|Translation by DDSTranslation|
Normally when I decide to do a remake, it's a game that I've played before and only if it's a 16-bit remake of the 8-bit original. In this case, about a month after this translation was released, one was also released for the Famicom version. However, as this remake contains the first two Megami Tensei games and there is no telling if and when the second original game will get translated, I'll just be going with the remake. Plus, with this version, the characters can be carried over to the second game, which is always hot for a cartridge. I'm sure it'll just carry over the names while resetting the stats, but I do know that some additional content gets unlocked this way. DDS:MT is based off a series of novels involving a young genius who programs his computer to summon demons in order to get the revenge on a high school bully. Something goes wrong and all sorts of devils are released, including such biggies as Loki, Set, and Lucifer. The young hero and his female companion (who is the reincarnation of a goddess) must battle said devils and all their minions while also convincing the lesser demons to join their cause against their masters. Yes, instead of generating party members yourself, the player must convince the enemies in the game to turncoat.

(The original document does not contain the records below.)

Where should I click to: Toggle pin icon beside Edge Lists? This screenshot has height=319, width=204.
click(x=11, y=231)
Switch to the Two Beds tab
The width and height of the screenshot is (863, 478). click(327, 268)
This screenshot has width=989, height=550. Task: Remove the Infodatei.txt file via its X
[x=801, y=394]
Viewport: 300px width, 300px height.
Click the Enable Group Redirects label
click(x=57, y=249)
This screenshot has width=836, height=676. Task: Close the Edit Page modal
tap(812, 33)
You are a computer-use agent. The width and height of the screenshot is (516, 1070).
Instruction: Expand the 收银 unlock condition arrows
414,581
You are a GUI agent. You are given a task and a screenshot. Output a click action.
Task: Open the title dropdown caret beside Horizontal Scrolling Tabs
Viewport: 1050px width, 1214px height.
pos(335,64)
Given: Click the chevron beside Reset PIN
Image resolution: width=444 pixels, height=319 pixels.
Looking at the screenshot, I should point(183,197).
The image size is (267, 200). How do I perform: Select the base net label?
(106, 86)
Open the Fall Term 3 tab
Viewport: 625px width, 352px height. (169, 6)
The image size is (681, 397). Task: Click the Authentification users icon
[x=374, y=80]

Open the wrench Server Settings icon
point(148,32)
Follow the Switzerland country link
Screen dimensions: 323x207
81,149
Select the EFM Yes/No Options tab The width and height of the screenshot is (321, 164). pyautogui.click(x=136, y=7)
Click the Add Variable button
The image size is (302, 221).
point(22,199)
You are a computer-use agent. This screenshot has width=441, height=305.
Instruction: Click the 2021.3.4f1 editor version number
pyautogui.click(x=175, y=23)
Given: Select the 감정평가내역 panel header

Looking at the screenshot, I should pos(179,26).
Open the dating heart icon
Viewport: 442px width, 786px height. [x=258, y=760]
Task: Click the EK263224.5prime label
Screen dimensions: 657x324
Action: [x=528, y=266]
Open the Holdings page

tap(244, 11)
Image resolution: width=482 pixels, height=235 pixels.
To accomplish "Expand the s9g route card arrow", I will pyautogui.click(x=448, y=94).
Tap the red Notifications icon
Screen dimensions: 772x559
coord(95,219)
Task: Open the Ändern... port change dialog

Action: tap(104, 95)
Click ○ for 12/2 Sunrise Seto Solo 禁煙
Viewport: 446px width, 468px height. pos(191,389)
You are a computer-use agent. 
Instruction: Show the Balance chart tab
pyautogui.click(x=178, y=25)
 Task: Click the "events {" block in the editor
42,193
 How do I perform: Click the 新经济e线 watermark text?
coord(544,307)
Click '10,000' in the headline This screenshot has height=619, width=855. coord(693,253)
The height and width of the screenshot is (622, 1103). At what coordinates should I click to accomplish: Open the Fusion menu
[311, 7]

|For now though, it's just me and my little Gummy.|
The game ostensibly takes place entirely within a first-person dungeon crawl framework, like Wizardry, and, figuring that any self-respecting demon wouldn't listen to a couple of level 1 punks, we decided to grind out a few levels before even attempting communication. When we finally did attempt to parlay, we were surprised to find a multitude of choices: offer a gift, soothe, persuade, and intimidate. Some of these options led to a sub-menu with even more choices. Demons give positive or negative feedback based on the choices made and, so far, always ends with us having to offer a gift of some kind.
|This sweetheart just wanted a bunch of macca (golds).|
Demons aren't just one dimensional representatives of hell, either; they have their own alignment system as well (good, neutral, evil). So far, evil demons are unrecruitable; they can't be reasoned with, it seems (makes sense). Perhaps when Gummers and I gain more strength, we'll be able to intimidate them into submission. Until then, we'll have to be content to have a bunch of neutrals and goods on our side. Also influencing the chance of successfully recruiting a demon is the current phase of the moon; the more full the moon is, the more difficult it is to gain a demon's allegiance (a full moon gives no chance at all). I can maintain having up to four daemons while exploring with another three stored in my compie. Summoning a demon from storage always costs macca, the total depending on how powerful it is. But that's not the only resource one must consider when handling yo demons, oh no. DDS:MT kicks it up a notch by introducing the concept of magnetite, which essentially fuels the demons while they exist in the "real" world. This resource drains with each step and scales up by both the number of demons as well as how powerful each individual is. Keeping a full roster of one's most powerful demons comes at a cost and careful party management becomes that much more critical. Magnetite is rewarded through encounters just like macca and XP are, but only from certain creatures. XP only applies to Gumpus and I; demons never gain levels. This forces an ever-shifting party composition as older allies wear out their usefulness.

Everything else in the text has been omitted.